だけど当然、追いつけるはずがない。必死にしがみつこうとすればするほどから回る。
そして僕は、躓き、転び、地面と熱い抱擁を交わした。
「いっつ」
擦りむいた膝に血が滲む。
もう嫌だ。このまま座り込みたい。逃げたい。心がそう叫んでいた。
だけど、それでも立ち上がらなくちゃいけない。そうしないと死んでしまうから。何もできない僕は、きっと簡単に命を落としてしまうから。
「うっ、う」
どうして僕がこんな目にあわなければならないのか、と。弱虫な僕が囁く。
こんなのあんまりだ。今の僕には何もないのに。今の僕は空っぽなのに。
強靭な体も、強力な武器も、優れた能力も、誇れる技も、そしてこの困難に立ち向かえる心も、今の僕には存在していないのに。

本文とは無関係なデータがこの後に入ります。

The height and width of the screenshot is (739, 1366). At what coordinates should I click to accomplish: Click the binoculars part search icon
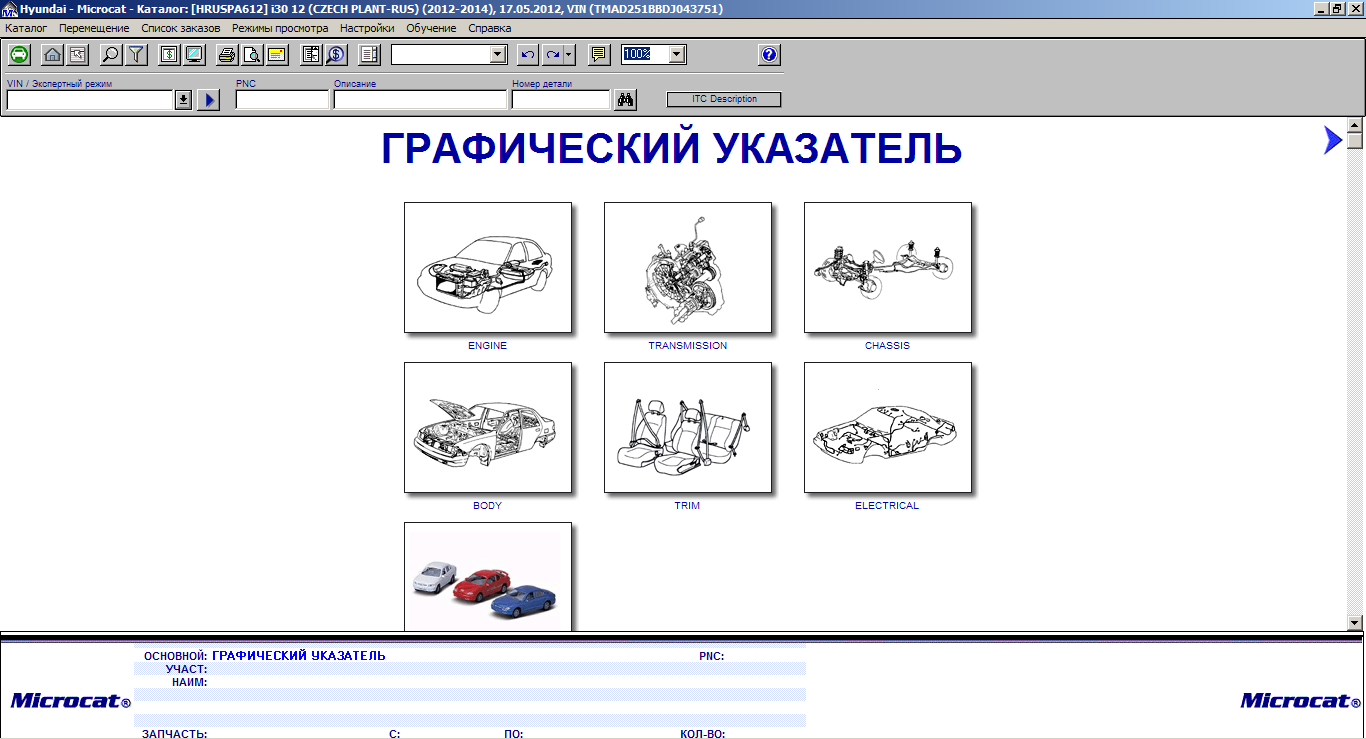[624, 99]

『師匠は本当に、アナタの何に魅力を感じているのでしょうね』
思い起こされるシティさんの言葉が、弱い自分へと追い打ちをかけてくる。
僕の魅力。僕の武器。僕の才能。そんなの……僕が一番知りたい。
「ぐ、ぅ」
頼りない足腰に力を入れて立ち上がる。弱虫の自分から目を背け、ただ前を向く。
そして。そして ──
『ヴヴゥ』
僕の耳は、その唸り声を確かに拾った。